>> START SOURCE EXTRACT
Mac Miller

Amy Winehouse, Judy Garland, Edgar Allan Poe, Samuel Taylor Coleridge, Vincent van Gogh, Charles Bukowski — these are just some of the legendary people who, from their misery, breathed cosmic marvel and wisdom into their art. And now, not quite a year and a half after famed rapper Mac Miller died of an accidental drug overdose, his 12-track album, Circles, haunts the heart with its tragic beauty.

The album, released Jan. 17, is the posthumous accompaniment to Malcolm James McCormick’s 2019 album Swimming. Analysis and speculation of each song on Circles already floods the internet, so I won’t dissect the album’s themes of isolation and self-realization. I’ll also avoid analyzing his sobering yet vigorous evolution of style and instrumentals. I’ll stay clear of rambling about the warm crooning of his voice, the familiar charm and electricity of his flow and the controversy surrounding any posthumous publication.

Rather, I want to focus on who Mac Miller was — someone who greatly impacted my life, and so many other teens, with his seemingly touchable vulnerability and raw emotion. To quote Arthur Miller’s Death of a Salesman, a famous tragedy of a similarly ambitious man struggling with mental illness, “attention, attention must finally be paid to such a person.”

Mac’s honesty uproots superficiality of fame and fortune, and gives listeners permission to acknowledge and wrestle with their own demons. Mac’s pain is tenderly communicated without asking for pity; nonetheless, I still found myself wanting to hold his hand — or rather for his hand to hold mine.
>> END SOURCE EXTRACT
▶ **TASK SET**:
1. In the Mac Miller piece, how many tracks are on the album Circles?
2. Condense the paragraph of the Mac Miller piece that begins "The album, released Jan. 17" into a short bulleted list, keeping its main facts.
3. From the Mac Miller piece, reproduce word for word the passage from "Amy Winehouse, Judy" up to and including "its tragic beauty.".
The data after the Mac Miller piece comes from a separate source.
>> START ENTRIES
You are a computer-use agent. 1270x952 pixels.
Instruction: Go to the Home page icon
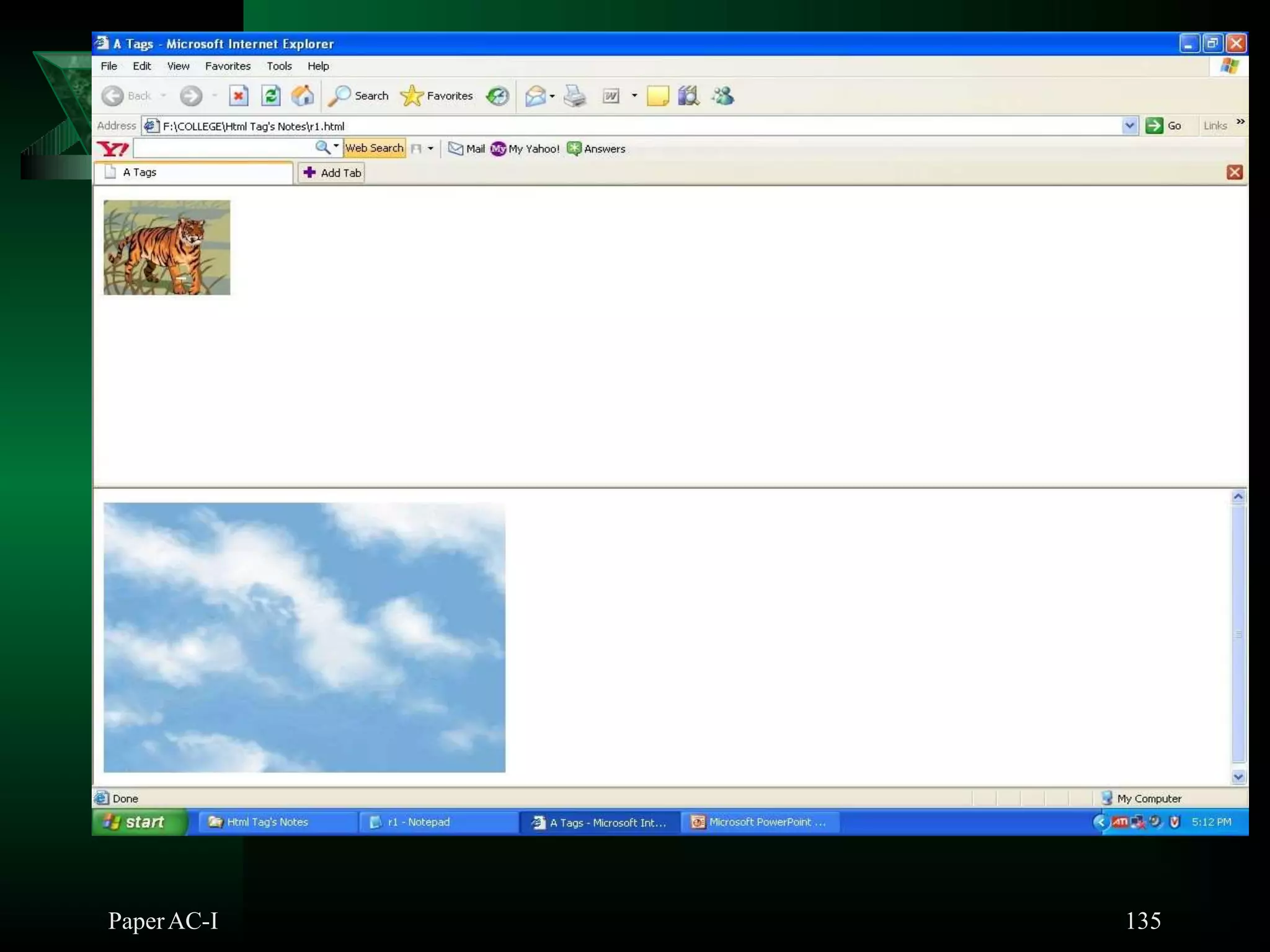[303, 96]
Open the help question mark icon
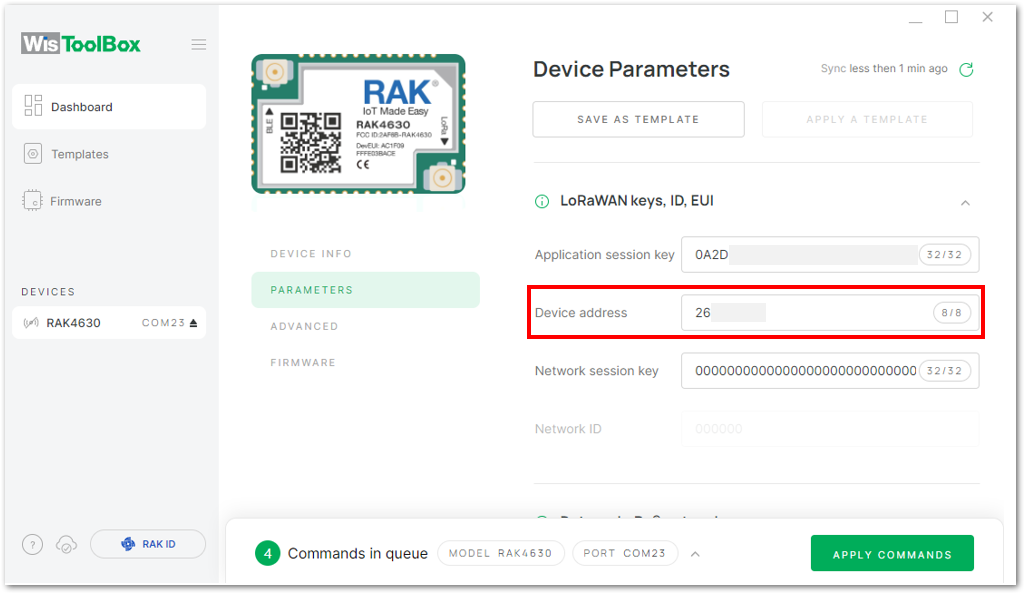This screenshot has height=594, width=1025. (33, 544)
>> END ENTRIES
>> START ENTRIES
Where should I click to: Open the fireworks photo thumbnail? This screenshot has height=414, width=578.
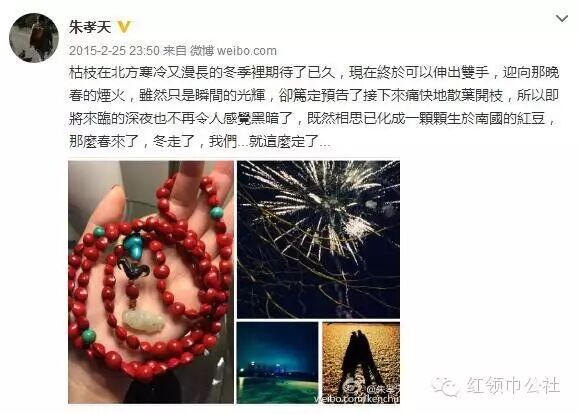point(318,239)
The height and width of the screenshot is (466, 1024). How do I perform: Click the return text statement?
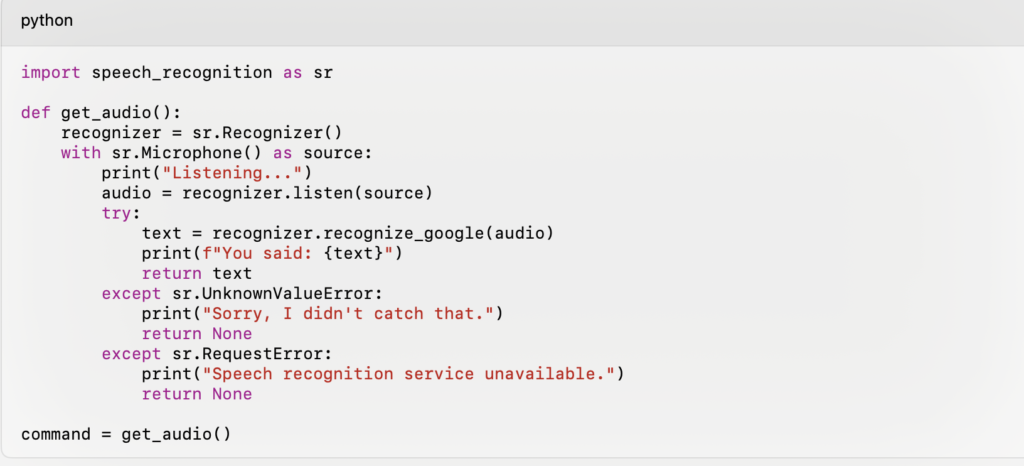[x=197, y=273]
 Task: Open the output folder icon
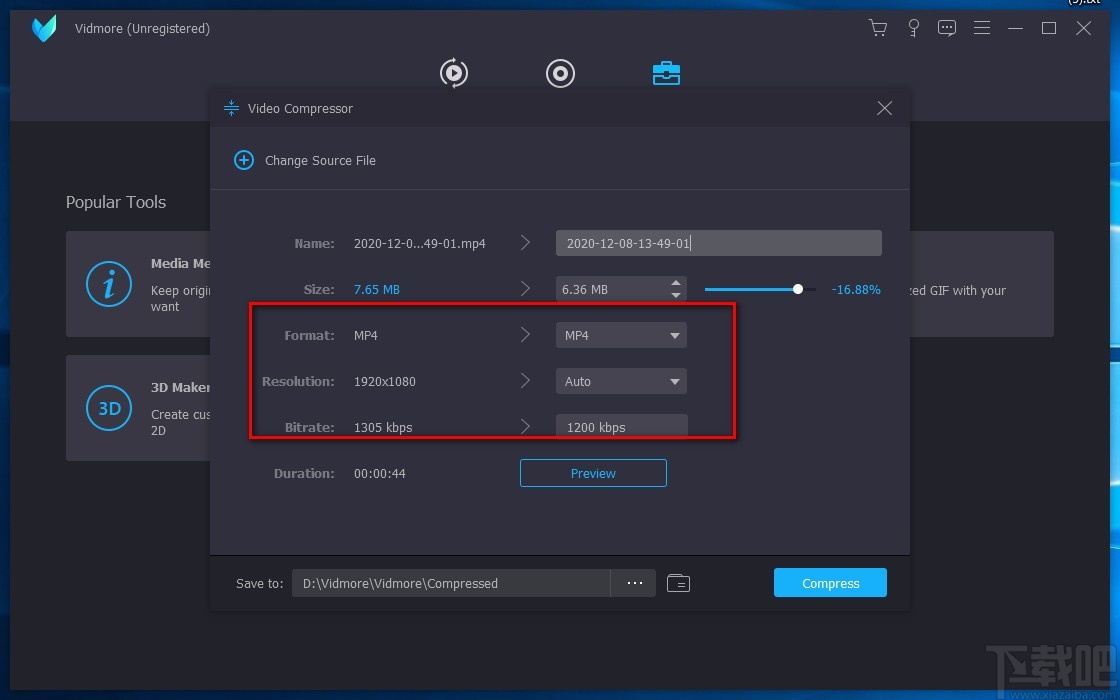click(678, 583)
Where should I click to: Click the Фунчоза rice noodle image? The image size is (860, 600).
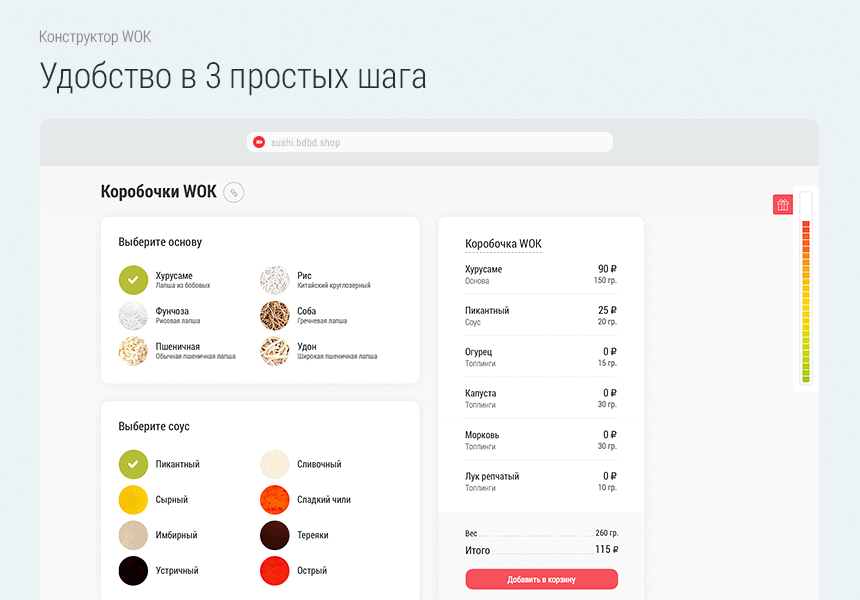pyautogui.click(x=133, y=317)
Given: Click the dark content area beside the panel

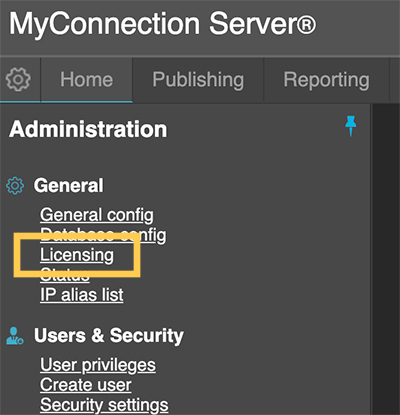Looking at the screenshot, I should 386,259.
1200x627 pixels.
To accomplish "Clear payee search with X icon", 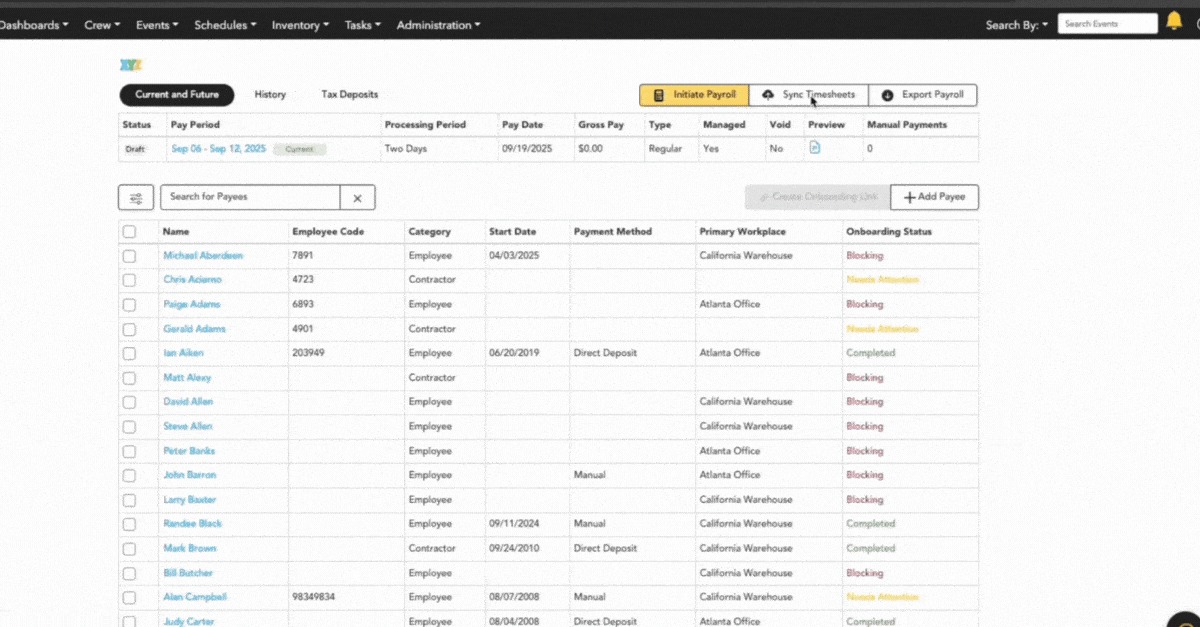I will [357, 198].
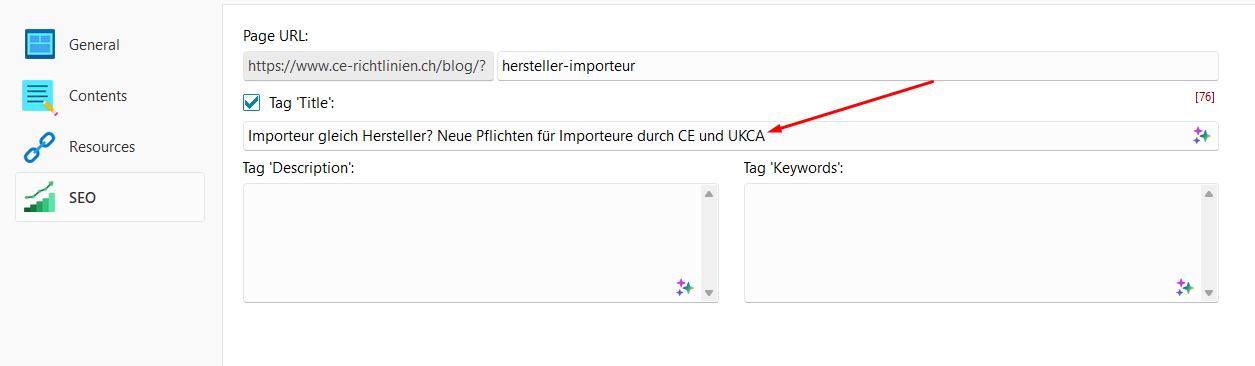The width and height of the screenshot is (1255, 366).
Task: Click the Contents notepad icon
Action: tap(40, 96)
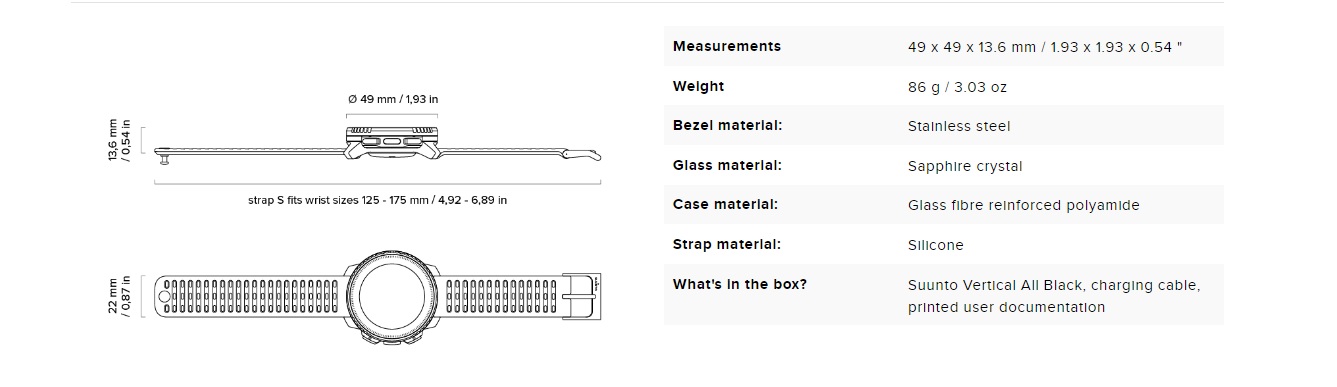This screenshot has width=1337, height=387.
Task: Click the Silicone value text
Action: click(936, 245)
>> END ENTRIES
>> START ENTRIES
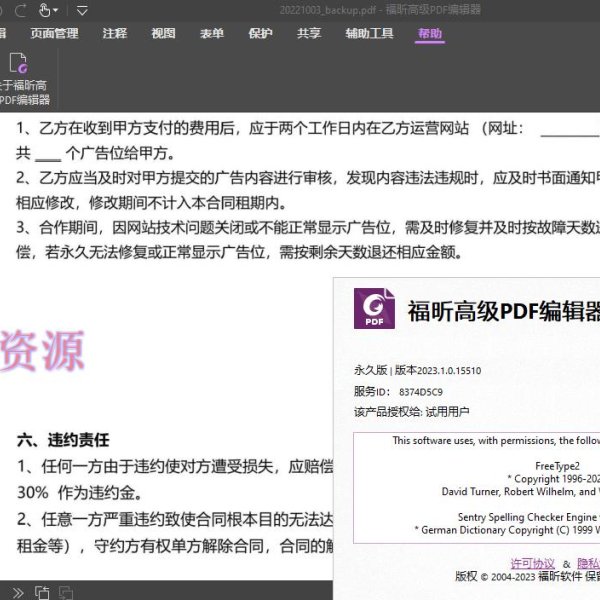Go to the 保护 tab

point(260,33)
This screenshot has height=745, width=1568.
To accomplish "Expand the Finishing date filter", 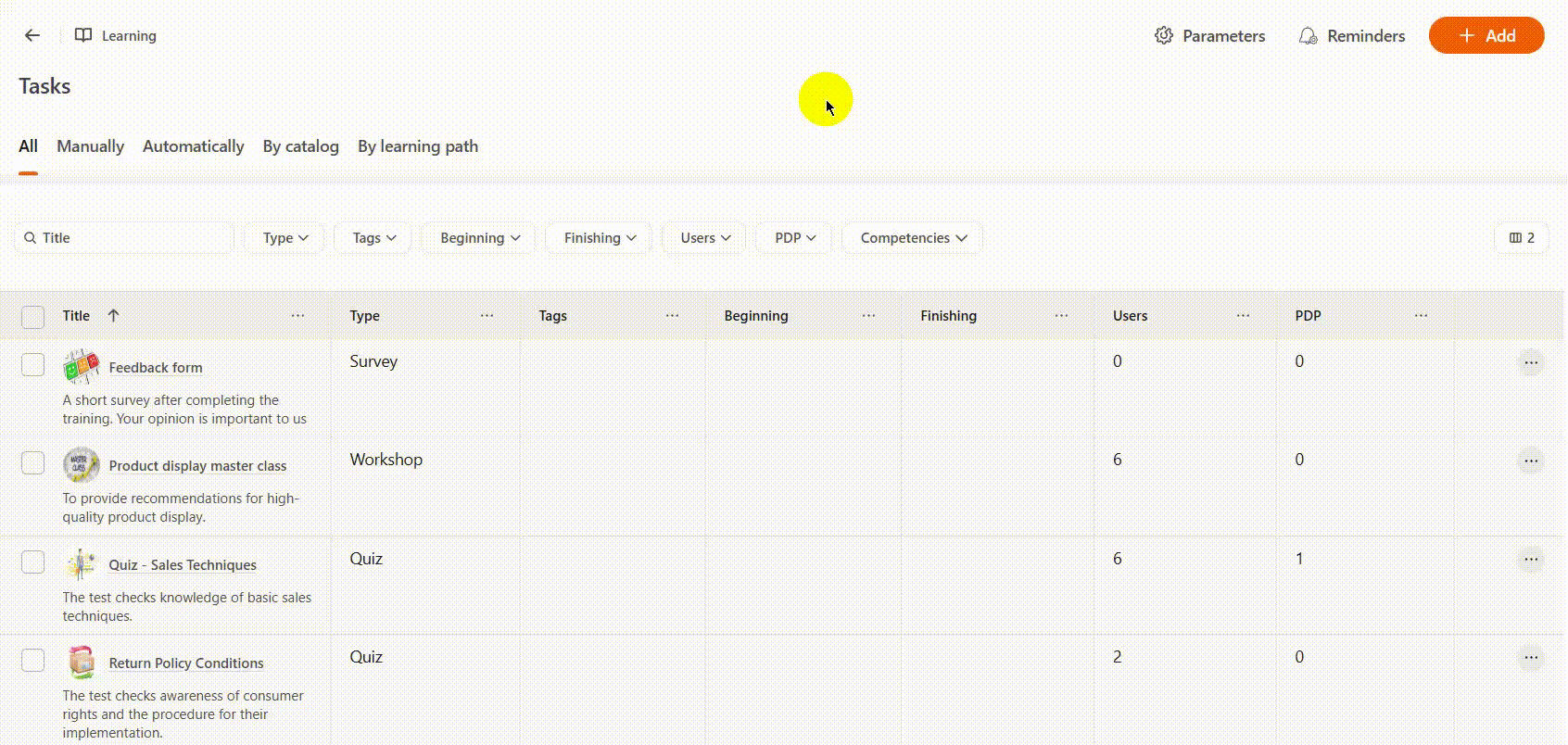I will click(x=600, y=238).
>> END ENTRIES
▶ **RESULTS**:
1. Circles has 12 tracks.

2.
- Circles, released Jan. 17, is the posthumous companion to Malcolm James McCormick's 2019 album Swimming.
- Analysis and speculation about each song already fill the internet, so the writer skips the album's themes of isolation and self-realization.
- The writer also avoids discussing his evolving style and instrumentals, his voice and flow, and the controversy over posthumous releases.

3.
Amy Winehouse, Judy Garland, Edgar Allan Poe, Samuel Taylor Coleridge, Vincent van Gogh, Charles Bukowski — these are just some of the legendary people who, from their misery, breathed cosmic marvel and wisdom into their art. And now, not quite a year and a half after famed rapper Mac Miller died of an accidental drug overdose, his 12-track album, Circles, haunts the heart with its tragic beauty.